Mendes deu prazo de 48 horas para o Procurador-Geral, Antonio José Campos Moreira, se manifestar. A Jovem Pan tentou contato com o MPRJ, mas não obteve resposta. O espaço segue aberto para manifestação.
O ministro determinou que todos os procuradores-gerais do país respeitem a suspensão. A medida atinge os pagamentos extras a juízes e promotores. Mendes solicitou informações aos corregedores sobre o cumprimento da decisão.
Gilmar Mendes relembrou decisão anterior. Pagamentos retroativos já programados podem ser feitos. No entanto, ele proibiu reprogramações financeiras para acelerar ou ampliar os pagamentos. Novas parcelas ou beneficiários também estão vetados.
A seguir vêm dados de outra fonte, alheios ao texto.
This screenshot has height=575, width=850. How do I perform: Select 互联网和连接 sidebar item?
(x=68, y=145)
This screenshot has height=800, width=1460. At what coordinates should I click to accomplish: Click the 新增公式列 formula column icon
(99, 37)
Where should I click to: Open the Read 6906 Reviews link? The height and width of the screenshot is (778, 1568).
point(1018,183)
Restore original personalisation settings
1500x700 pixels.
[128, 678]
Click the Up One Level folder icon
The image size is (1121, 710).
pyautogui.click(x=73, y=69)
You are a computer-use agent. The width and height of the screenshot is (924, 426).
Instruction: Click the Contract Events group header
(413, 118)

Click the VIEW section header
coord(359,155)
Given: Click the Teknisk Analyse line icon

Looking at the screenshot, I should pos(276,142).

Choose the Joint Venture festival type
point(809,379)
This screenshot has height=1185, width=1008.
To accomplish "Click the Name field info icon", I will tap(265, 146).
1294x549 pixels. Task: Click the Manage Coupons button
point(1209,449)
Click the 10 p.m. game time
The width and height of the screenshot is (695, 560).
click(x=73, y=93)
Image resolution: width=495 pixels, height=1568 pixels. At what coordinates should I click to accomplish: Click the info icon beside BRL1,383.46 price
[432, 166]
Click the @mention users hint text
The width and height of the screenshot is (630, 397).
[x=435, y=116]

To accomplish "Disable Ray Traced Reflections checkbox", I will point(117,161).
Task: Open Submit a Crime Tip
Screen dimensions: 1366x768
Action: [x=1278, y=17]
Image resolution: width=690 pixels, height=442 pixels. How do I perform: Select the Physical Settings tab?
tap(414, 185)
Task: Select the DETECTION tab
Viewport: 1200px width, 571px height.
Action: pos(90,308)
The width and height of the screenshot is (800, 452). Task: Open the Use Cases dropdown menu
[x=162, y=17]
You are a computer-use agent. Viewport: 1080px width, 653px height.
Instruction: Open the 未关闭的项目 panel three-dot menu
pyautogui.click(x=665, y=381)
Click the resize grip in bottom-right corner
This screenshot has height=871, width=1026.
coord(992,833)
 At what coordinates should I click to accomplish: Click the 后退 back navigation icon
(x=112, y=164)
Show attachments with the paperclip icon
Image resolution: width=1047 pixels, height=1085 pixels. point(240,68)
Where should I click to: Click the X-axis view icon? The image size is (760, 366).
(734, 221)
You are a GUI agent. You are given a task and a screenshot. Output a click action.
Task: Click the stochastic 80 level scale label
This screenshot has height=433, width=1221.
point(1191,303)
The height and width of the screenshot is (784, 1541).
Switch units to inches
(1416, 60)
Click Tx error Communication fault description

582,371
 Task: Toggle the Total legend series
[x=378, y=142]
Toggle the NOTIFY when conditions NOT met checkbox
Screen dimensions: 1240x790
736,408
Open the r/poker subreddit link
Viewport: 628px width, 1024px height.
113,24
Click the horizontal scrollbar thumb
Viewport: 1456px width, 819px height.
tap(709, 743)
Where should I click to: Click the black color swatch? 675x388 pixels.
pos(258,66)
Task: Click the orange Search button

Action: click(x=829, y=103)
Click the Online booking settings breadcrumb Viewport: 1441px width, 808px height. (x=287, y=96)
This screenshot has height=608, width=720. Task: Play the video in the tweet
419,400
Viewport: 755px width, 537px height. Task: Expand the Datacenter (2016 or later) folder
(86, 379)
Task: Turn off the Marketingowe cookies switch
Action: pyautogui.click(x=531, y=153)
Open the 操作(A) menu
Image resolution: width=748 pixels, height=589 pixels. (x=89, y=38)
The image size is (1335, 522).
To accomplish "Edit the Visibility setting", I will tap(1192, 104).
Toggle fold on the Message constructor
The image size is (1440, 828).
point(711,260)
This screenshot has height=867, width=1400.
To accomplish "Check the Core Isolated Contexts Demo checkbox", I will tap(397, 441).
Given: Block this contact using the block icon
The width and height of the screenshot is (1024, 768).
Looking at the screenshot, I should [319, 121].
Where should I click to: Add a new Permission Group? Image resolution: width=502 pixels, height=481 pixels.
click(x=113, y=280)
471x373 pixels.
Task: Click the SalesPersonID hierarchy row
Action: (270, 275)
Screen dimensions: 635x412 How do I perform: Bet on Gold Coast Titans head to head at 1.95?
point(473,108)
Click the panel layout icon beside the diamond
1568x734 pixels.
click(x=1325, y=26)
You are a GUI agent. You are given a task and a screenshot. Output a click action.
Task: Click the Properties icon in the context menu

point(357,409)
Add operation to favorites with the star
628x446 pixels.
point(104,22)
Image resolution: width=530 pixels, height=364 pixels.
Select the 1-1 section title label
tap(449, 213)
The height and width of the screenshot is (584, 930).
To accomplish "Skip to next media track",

O descumprimento da decisão será considerado um atentado à justiça. Órgãos que insistirem em pagamentos irregulares deverão devolver os valores. Os responsáveis poderão responder a processos.
O ministro Flávio Dino já havia suspendido os ‘penduricalhos’ em fevereiro. A decisão atendeu a um pedido da APMLCS. Dino apontou o uso inadequado de verbas indenizatórias.
Ele afirmou que vantagens remuneratórias disfarçadas eram pagas indevidamente. Verbas indenizatórias devem cobrir despesas do trabalho ordinário. Elas precisam ser excepcionais.
Dino destacou que a verba é inconstitucional e maior que o teto salarial. Ela também não é tributada. A decisão ocorreu após o Congresso aprovar reajustes para servidores.
Esses ganhos ultrapassam o teto de R$ 46.366,19. Isso gera ‘super-salários’, sem precedentes no Brasil e em outros países. ‘Penduricalho’ é um termo para verbas extras somadas ao salário base de servidores.